Política

África Central pede apoio contra mudanças climáticas

Edna Dala

Os ministros dos Estados membros do Comité Consultivo Permanente das Nações Unidas sobre questões de Segurança na África Central (UNSAC) solicitaram, ontem, em Luanda, o apoio do Programa das Nações Unidas para o Meio Ambiente (PNUMA) e seus parceiros no combate às mudanças climáticas.

Angola quer concertação de estratégias e acções para se tirar benefício dos recursos naturais
Fotografia: Angop

No fim da 49ª Reunião Ministerial do Comité Consultivo Permanente, os ministros solicitaram, igualmente, que o Programa das Nações Unidas actualize o impacto das mudanças climáticas sobre a paz e segurança na África Central, na 50ª Reunião Ministerial, que acontece no próximo ano, na cidade de Malabo, Guiné-Equatorial. 

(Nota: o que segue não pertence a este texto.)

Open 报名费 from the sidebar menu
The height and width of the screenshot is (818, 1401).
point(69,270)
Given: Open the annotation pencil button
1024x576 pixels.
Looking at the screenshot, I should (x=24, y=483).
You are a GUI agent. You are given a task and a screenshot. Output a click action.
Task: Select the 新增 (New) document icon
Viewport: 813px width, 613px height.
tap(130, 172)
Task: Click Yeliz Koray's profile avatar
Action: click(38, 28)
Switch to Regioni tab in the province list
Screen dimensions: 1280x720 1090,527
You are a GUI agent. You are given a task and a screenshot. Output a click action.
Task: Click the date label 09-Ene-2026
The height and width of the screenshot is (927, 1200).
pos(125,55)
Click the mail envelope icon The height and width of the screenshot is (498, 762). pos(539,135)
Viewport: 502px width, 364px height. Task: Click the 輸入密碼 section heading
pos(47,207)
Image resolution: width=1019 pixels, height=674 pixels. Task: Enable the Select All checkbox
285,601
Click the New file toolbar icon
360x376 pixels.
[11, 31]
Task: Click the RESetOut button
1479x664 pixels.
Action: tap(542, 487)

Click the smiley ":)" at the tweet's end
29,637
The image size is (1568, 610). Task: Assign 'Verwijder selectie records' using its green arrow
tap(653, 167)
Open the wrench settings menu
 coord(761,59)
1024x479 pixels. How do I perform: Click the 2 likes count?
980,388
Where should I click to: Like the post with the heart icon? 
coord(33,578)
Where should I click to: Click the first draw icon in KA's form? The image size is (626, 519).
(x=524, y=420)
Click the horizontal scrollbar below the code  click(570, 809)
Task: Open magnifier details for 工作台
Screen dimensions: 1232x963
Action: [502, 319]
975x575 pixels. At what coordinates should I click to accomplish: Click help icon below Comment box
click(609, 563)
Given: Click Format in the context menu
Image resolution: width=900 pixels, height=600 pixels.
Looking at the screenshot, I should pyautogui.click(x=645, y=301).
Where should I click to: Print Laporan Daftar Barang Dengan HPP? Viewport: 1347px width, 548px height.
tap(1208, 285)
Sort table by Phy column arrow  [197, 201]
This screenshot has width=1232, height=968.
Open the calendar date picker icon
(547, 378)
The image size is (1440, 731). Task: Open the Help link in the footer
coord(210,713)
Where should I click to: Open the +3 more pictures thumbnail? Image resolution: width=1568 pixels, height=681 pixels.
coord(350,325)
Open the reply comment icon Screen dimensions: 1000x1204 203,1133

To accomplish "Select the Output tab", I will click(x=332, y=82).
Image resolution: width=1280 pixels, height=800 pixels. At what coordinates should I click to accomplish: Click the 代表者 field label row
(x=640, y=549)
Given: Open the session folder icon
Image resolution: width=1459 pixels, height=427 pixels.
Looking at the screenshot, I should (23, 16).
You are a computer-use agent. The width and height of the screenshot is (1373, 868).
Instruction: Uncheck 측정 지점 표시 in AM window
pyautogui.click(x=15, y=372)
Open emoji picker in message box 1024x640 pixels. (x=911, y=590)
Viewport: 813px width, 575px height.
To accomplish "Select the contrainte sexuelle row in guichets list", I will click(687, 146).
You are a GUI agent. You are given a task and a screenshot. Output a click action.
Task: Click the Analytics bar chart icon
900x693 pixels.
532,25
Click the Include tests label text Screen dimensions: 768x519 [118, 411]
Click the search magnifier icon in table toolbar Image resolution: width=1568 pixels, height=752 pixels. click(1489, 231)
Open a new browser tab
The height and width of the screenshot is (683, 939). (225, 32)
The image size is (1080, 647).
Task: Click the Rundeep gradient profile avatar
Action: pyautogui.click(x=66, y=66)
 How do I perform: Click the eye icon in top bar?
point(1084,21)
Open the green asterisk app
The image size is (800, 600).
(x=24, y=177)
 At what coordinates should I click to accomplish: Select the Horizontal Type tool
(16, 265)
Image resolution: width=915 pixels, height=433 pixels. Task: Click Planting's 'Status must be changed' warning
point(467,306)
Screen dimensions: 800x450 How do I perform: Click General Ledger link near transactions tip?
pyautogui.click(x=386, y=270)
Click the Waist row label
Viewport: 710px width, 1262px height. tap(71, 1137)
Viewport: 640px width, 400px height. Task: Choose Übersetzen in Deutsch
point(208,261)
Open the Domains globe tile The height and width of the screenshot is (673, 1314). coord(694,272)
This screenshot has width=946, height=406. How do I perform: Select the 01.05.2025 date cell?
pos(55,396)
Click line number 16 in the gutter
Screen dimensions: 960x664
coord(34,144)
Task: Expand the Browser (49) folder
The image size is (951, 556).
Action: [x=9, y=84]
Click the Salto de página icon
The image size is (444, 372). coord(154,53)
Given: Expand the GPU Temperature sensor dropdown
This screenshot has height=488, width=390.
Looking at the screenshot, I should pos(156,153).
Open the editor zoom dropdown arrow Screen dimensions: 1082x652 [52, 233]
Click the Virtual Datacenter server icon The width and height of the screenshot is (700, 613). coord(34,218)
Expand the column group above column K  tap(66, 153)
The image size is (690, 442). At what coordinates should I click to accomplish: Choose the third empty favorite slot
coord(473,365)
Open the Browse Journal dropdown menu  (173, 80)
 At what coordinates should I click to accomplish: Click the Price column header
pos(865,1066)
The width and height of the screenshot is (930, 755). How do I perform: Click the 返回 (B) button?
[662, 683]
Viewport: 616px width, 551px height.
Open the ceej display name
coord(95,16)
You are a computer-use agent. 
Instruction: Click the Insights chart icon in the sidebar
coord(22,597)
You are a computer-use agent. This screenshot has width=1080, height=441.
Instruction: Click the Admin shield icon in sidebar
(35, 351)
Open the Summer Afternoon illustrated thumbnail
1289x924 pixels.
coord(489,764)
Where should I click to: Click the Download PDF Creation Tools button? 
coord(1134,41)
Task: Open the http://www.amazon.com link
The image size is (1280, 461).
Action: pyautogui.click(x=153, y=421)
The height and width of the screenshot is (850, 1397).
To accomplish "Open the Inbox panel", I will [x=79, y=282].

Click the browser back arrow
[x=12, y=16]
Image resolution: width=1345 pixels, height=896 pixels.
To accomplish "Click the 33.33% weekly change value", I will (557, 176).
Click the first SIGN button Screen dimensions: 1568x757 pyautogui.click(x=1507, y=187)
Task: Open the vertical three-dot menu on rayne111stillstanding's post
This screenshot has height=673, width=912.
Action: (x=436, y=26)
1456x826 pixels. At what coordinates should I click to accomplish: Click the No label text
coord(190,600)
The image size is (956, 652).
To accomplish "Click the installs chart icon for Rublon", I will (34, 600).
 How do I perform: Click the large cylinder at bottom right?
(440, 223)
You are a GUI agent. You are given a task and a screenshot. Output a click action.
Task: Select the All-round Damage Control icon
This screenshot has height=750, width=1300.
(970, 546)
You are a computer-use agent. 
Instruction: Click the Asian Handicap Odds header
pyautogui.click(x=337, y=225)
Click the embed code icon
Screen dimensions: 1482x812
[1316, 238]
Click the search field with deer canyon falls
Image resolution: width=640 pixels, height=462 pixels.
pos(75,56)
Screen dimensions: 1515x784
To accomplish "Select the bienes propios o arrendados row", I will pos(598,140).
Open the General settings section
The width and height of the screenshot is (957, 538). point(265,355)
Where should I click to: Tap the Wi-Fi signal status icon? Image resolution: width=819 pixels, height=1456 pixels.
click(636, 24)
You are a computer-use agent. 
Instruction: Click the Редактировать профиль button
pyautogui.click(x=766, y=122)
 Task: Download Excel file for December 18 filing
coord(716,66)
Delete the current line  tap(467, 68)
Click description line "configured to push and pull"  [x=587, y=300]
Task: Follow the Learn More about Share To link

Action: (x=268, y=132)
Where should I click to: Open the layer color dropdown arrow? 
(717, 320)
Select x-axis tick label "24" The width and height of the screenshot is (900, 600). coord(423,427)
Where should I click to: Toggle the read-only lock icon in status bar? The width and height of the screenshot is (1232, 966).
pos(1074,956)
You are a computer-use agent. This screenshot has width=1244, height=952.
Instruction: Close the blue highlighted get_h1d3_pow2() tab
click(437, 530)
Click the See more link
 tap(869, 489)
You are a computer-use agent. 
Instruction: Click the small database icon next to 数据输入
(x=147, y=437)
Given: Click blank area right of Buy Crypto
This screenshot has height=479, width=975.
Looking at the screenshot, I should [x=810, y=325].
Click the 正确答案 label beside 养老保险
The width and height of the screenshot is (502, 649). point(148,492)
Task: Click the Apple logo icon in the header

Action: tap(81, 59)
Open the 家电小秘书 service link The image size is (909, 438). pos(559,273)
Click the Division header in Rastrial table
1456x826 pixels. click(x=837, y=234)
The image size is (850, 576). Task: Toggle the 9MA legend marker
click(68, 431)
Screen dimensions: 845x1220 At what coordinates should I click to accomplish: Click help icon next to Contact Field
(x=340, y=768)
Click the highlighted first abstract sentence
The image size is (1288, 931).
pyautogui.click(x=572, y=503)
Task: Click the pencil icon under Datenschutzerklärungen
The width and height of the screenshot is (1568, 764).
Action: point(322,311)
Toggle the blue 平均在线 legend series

Na Declaração de Luanda sobre o impacto das mudanças climáticas sobre a paz e segurança na África Central, os responsáveis reiteram o compromisso com os objectivos de Desenvolvimento Sustentável, incluindo o objectivo 13, de tomar medidas urgentes para lidar com as mudanças do clima e os seus impactos.
Os ministros deploraram o impacto humanitário das mudanças climáticas na África Central, em particular na Bacia do Congo e na Bacia do Lago do Tchad, onde destacaram a ligação do fenómeno à paz e à segurança internacionais.
Os participantes defenderam, também, a inclusão das mulheres e das crianças no processo de paz e segurança na região.
Ao discursar na abertura, o ministro das Relações Exteriores, Manuel Augusto, que assumiu a presidência do Comité, referiu que o continente africano tem tudo para dar certo. Segundo Manuel Augusto, “é preciso conjugar esforços e concertar estratégias e acções concretas para se tirar benefício dos recursos naturais”.
O chefe da diplomacia angolana referiu que os países membros da região devem ter os recursos naturais como um factor de consolidação da paz, concórdia e harmonia entre os povos e não como uma fonte de conflitos.
Manuel Augusto recordou que África dispõe de 65 por cento de terras aráveis, cuja fauna proporciona, através do turismo, mais de 100 bilhões de dólares ao PIB do continente, criando mais de 15 milhões de postos de trabalho directos e indirectos.

Desafios
Manuel Augusto apontou como um dos grandes desafios para os próximos seis meses, o impacto que as alterações climáticas e a exploração de recursos naturais tem sobre a paz e a segurança na região da África Central e, quiçá, no continente em geral.
Os desafios resultantes das alterações climáticas, frisou, reflectem-se nas mudanças do ciclo hidrológico, como acontece no Sul do país, na RDC, com seca e inundações trágicas, a catástrofe do Lago do Tchad, que passou de uma área de 25 mil Km2 em 1963 para uma área de menos de 2 mil Km2, ameaçando a existência de recursos e meios de subsistência para cerca de 50 milhões de pessoas.
O ministro das Relações Exteriores destacou, ainda, a mobilização de mais recursos financeiros, materiais e humanos para fazer face a fenómenos como a pirataria e os incidentes recorrentes no Golfo da Guiné. Pretende-se, com esses meios, disse, reforçar o centro regional de coordenação e segurança marítima em Yaoundé, do Centro Regional de Ponta Negra e da Comissão do Golfo da Guiné, em Luanda.
Manuel Augusto defendeu a capacitação das instituições nacionais de cada Estado membro e a adopção de estratégias de combate à pirataria, assim como a implementação das convenções internacionais sobre crime organizado e transnacional.
O ministro entende que a realização inter-regional dos novos desafios obriga o Comité a destacar a importância da complementaridade da UNSAC e da CEEAC (Comunidade Económica dos Estados da África Central), bem como a necessidade de mais cooperação com os sistemas das Nações Unidas e da União Africana.
O ministro das Relações Exteriores reconheceu que, apesar da difícil conjuntura que os países da região atravessam, a situação política é estável e tem-se consolidado, no sentido de assegurar maior estabilidade na região, o que apontou como uma condição incontornável para o funcionamento e o desenvolvimento económico das instituições e da democracia.

SG da CEEAC
O secretário geral da Comunidade Económica dos Estados da África Central, Ahmad Allam-Mi, homenageou o Presidente da República, João Lourenço, pela liderança exemplar em matéria de gestão e resolução dos problemas de paz e a segurança na região. O diplomata indicou que o Comité Consultivo continua a servir de alavanca para a estratégia de segurança da região.